She said that she had answered all questions truthfully and did not
believe she was a focus of the investigation. But Dwyer did not
contest that she stated that she assumed Ortiz's hours were correct
when in fact she knew of a standing order to pay her for thirty-
five hours regardless of whether she worked zero hours. She also
stated that she did not know of any preferential treatment when she
knew Ortiz had not been required to repay a loan. She thus made
affirmative false statements and did not just omit or fail to
volunteer information when the FBI did not ask follow-up questions.

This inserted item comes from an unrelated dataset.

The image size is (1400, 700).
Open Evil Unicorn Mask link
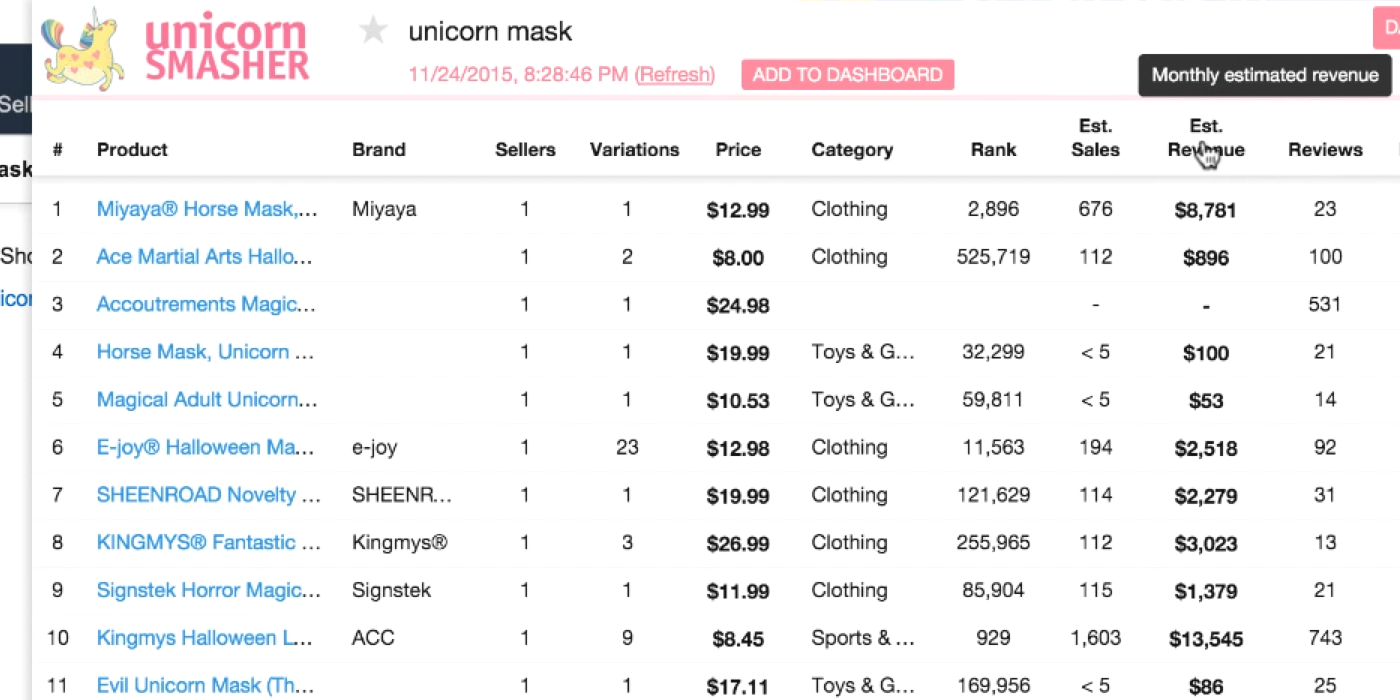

Further, those false statements were material. "The test
of materiality is whether the false statement in question had a
natural tendency to influence, or was capable of influencing, a
-40-
governmental function," Sebaggala, 256 F.3d at 65 (citation
omitted). "[I]f a statement could have provoked governmental
action, it is material regardless of whether the agency actually
relied upon it." Id. Dwyer's statements were about issues at the
center of the investigation. If she had been truthful about
Ortiz's standing thirty-five-hour-per-week pay schedule and the
preferential treatment she received, the investigation could have
been significantly shortened. We hold, therefore, that there was
sufficient evidence to support Dwyer's conviction for making false
statements.
There is likewise sufficient evidence supporting Dwyer's
convictions for obstruction of justice and conspiracy to obstruct
justice. In order to demonstrate obstruction of justice in
violation of 18 U.S.C. § 1503, the government had to prove that
Dwyer corruptly influenced, obstructed, impeded, or endeavored to
influence, obstruct or impede, the due administration of justice.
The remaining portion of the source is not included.